Saint Ignatius High School

A Day of Divine Grace

It was to be just a typical Sunday when Mrs. Healey suggested a day charged with the grandeur of God: Mass at a beautiful church, a trip to a pizza parlor, a drive through Cleveland Heights, a visit to the art museum. Through all these things, it was indeed the Lord's Day.

In an oft misquoted statement by St. Thomas Aquinas the Angelic Doctor is alleged to have written, “Grace builds on nature.”  What he actually wrote was, “Grace does not destroy nature, but perfects it.”  He does this in the Summa Theologiae, Part 1, Question 1, Article 8, in his response to the objection to the belief that sacred doctrine can be a matter of logical and reasonable argument.  For Aquinas, the use of reason is a partner and not an opponent of faith, and in this he separates himself, and thus the Church, from any sort of simple fideism – the epistemology that proposes that faith is separate from and superior to reason.

This might seem like a whole bunch of highfalutin theological mumbo-jumbo akin to the attempt to determine how many angels can dance on the head of a pin, but it has real-world applications that get to the heart of our most meaningful and transcendent human activities.

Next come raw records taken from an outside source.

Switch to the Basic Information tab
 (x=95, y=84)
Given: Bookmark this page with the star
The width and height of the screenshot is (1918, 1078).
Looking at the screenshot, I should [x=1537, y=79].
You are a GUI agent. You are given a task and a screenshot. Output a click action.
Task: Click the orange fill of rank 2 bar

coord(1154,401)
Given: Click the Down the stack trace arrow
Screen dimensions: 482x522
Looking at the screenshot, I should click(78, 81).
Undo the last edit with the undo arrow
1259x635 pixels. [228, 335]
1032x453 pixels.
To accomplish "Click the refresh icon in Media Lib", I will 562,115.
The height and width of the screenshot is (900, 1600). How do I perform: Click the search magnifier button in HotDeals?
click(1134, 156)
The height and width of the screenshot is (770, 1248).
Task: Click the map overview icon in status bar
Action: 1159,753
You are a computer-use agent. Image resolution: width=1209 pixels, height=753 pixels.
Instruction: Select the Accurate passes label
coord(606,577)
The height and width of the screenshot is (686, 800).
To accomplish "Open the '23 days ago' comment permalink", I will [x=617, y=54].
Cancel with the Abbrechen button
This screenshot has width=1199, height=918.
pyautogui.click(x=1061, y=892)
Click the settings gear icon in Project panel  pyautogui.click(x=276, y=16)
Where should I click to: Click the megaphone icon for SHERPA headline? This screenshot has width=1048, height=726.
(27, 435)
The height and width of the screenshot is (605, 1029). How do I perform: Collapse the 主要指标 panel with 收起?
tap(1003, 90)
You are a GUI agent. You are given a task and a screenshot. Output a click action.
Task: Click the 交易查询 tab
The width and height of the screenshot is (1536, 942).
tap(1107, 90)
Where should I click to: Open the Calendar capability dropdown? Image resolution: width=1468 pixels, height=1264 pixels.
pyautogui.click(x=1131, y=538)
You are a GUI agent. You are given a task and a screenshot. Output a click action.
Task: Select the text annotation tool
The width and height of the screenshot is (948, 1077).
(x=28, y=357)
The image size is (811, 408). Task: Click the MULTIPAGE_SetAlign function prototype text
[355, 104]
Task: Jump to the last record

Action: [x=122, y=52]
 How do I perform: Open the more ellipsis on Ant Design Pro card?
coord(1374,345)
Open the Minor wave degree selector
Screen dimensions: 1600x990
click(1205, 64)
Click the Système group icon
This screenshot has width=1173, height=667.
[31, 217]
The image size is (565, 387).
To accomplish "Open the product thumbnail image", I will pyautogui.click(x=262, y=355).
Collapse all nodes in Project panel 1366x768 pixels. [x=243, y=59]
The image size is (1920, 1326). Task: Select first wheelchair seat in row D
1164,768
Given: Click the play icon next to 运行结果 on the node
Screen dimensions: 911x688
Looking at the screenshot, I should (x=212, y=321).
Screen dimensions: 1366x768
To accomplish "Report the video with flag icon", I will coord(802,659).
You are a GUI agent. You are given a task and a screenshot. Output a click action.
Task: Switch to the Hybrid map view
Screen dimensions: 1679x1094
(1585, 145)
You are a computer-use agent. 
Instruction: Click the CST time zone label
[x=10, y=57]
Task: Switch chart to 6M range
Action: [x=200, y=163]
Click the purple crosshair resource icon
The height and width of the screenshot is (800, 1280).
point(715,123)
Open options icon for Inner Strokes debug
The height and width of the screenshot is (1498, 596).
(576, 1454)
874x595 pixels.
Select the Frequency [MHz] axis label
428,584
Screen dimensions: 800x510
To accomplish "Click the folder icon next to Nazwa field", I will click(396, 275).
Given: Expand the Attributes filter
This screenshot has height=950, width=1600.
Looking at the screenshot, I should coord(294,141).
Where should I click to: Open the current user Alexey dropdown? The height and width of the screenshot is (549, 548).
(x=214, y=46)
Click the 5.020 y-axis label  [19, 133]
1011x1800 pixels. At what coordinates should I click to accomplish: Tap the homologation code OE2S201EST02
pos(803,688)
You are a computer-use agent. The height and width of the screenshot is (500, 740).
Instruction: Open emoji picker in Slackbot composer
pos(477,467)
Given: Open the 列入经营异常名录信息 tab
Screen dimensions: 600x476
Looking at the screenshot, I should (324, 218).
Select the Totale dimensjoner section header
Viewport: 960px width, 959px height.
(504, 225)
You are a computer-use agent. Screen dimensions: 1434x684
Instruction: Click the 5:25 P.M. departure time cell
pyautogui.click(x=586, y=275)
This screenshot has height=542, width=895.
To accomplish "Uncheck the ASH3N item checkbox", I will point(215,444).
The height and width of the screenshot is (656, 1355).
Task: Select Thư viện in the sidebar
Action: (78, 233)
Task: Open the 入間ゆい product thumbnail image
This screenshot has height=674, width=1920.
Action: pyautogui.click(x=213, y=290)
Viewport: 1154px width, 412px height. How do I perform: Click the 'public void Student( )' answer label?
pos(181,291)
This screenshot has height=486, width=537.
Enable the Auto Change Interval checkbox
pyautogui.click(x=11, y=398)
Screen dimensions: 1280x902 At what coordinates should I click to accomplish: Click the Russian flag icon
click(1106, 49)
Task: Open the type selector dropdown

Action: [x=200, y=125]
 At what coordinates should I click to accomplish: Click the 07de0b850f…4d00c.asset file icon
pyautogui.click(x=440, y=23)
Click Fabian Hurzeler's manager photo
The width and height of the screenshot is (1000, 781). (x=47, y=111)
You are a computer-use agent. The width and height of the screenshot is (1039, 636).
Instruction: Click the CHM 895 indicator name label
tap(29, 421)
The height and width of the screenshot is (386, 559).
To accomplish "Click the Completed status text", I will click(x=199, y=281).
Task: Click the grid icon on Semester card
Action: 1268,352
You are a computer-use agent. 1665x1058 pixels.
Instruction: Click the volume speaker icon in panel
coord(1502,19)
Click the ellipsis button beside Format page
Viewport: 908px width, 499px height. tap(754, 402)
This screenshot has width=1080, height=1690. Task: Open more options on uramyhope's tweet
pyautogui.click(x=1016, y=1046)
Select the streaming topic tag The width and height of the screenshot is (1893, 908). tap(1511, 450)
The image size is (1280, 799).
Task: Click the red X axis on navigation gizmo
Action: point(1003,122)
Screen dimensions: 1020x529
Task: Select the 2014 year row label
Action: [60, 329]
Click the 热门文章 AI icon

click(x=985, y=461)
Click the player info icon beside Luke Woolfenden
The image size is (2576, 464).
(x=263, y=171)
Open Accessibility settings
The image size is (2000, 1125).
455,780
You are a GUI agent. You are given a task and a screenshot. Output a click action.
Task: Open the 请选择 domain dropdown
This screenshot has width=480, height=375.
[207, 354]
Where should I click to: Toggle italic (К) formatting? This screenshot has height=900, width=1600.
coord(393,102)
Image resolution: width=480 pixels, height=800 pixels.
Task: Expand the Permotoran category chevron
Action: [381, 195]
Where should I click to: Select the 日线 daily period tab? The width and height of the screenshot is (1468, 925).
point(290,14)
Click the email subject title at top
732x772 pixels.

All of this ran through my head as I drifted off to sleep on Sunday night, grateful to my wife Ann for her suggestion that, after attending Mass, we go on a field trip.  What we took away from our adventure went beyond the merely natural and took us into the sublime realm of God’s grace.

Throughout the day our senses were enraptured by what we heard, saw, touched, smelled, and tasted.  In addition, we were moved by what scientists call proprioception, and what to the rest of us is the sense of space or surroundings.

We heard heavenly music in a building the size and beauty of which was a fitting home for such ethereal sounds.  We touched, smelled, and ate pizza that was as much a memory of the past as it was present culinary delight.  And then we stood, and sometimes sat, enraptured as we saw what gifts are given to us by those who can take oil and canvas or ink and paper or stone or metal or wood and transform them into something that calls us beyond anything bound by such mundane materials.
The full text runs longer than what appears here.